Una ricca e gustosa ricetta di recupero: il picchiapò o lesso alla picchiapò. I romani sanno di cosa stiamo parlando: questa ricetta è tra le più ghiotte della cucina romana ed è realizzata partendo dalla carne che viene cotta per il brodo. Il pezzo di carne del lesso, infatti, al contrario del classico spezzatino, resta duro dopo la cottura perchè viene cotto a parteire dall'acqua ancora fredda. Per non scartarlo e presentarlo a tavola sotto nuove vesti appetitose, per regalargli ancora morbidezza e sapore, viene in soccorso uno stufato di cipolle e pomodoro. In alcune versioni si aggiungono anche le patate alla preparazione e questo gustoso condimento è stato usato anche per il baccalà alla picchiapò e i fagioli alla picchiapò. Noi però oggi vi facciamo scoprire come preparare il picchiapò alla maniera più classica possibile. Voi come lo preparate?

Preparazione

Come preparare il Picchiapò

Per preparare il picchiapò serviranno 800 g di carne lessata, quella della preparazione del brodo di carne, e il brodo stesso (da tenere in caldo) a partire da 1,3 kg di polpa di manzo cruda. Per il condimento alla picchiapò mondate la cipolla rossa e tagliatela prima a metà e poi a fettine 1. In un tegame capiente versate l’olio, aggiungete la cipolla e lasciate insaporire per qualche minuto 2, aggiungete un mestolo di brodo caldo 3 e cuocete per circa 8-10 minuti. 

Nel frattempo trasferite i pomodori pelati in una ciotola e schiacciateli con una forchetta. Quando le cipolle saranno morbide aggiungeteli nel tegame 5 e unite anche le foglie di alloro 6.

Salate 7, pepate, mescolate bene 8 e coprite con un coperchio. Lasciate cuocere il sugo per circa 25 minuti a fuoco dolce. Nel frattempo sfilacciate la carne lessa aiutandovi con una forchetta 9

Trascorsi i 25 minuti versate la carne nel sugo 10, mescolate bene 11 e aggiungete 1-2 mestoli di brodo caldo 12

Mescolate bene e coprite con un coperchio 13. Lasciate cuocere ancora per circa 5 minuti, poi togliete il coperchio e proseguite la cottura per altri 5 minuti, fino a che il brodo non si sarà asciugato. Servite il picchiapò ben caldo 15

Conservazione

Il picchiapò si può conservare in frigorifero per 2-3 giorni. 
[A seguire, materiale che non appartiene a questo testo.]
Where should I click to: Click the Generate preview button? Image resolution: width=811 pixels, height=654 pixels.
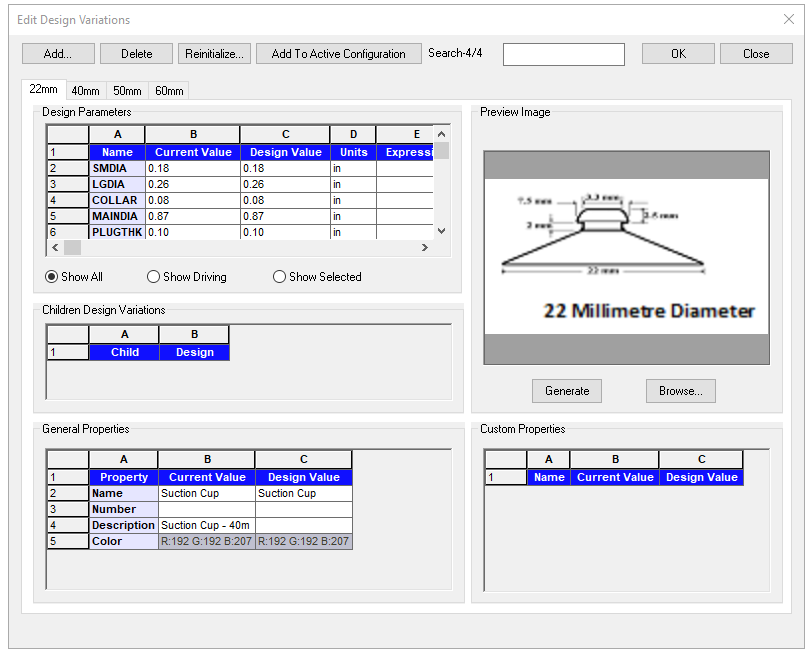(x=567, y=391)
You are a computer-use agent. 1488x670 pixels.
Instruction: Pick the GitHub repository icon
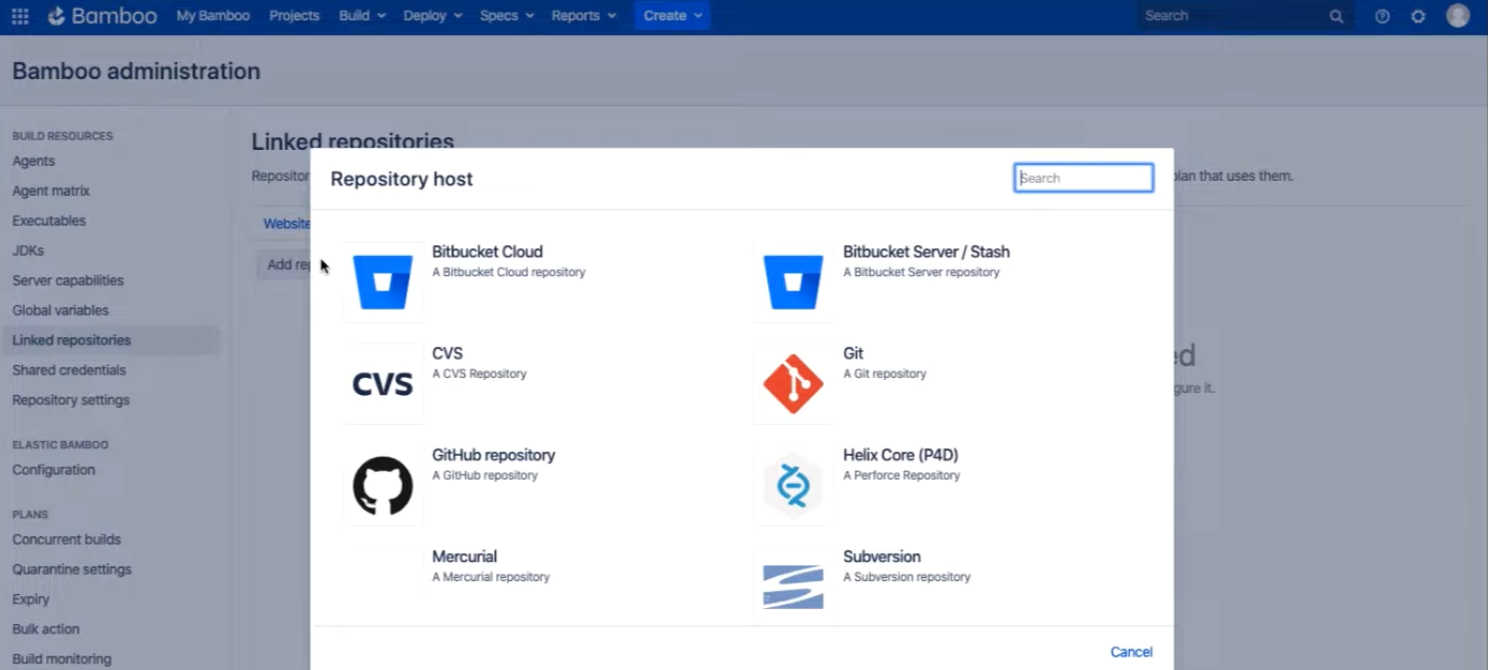click(x=383, y=485)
Una volta cotto si può anche congelare. 

Consiglio

Utilizzate il picchiapò per farcire un panino morbido oppure accompagnate con della pizza bianca romana!

Curiosità

Il termine picchiapò sembra derivi dal fatto che la carne venisse battuta e poi sfilacciata per renderla tenera. Ma si potrebbe anche riferire ad una maschera teatrale romana, Bicchiapò, che aveva il viso sfatto, proprio come la carne tenera lessata, dal troppo bere.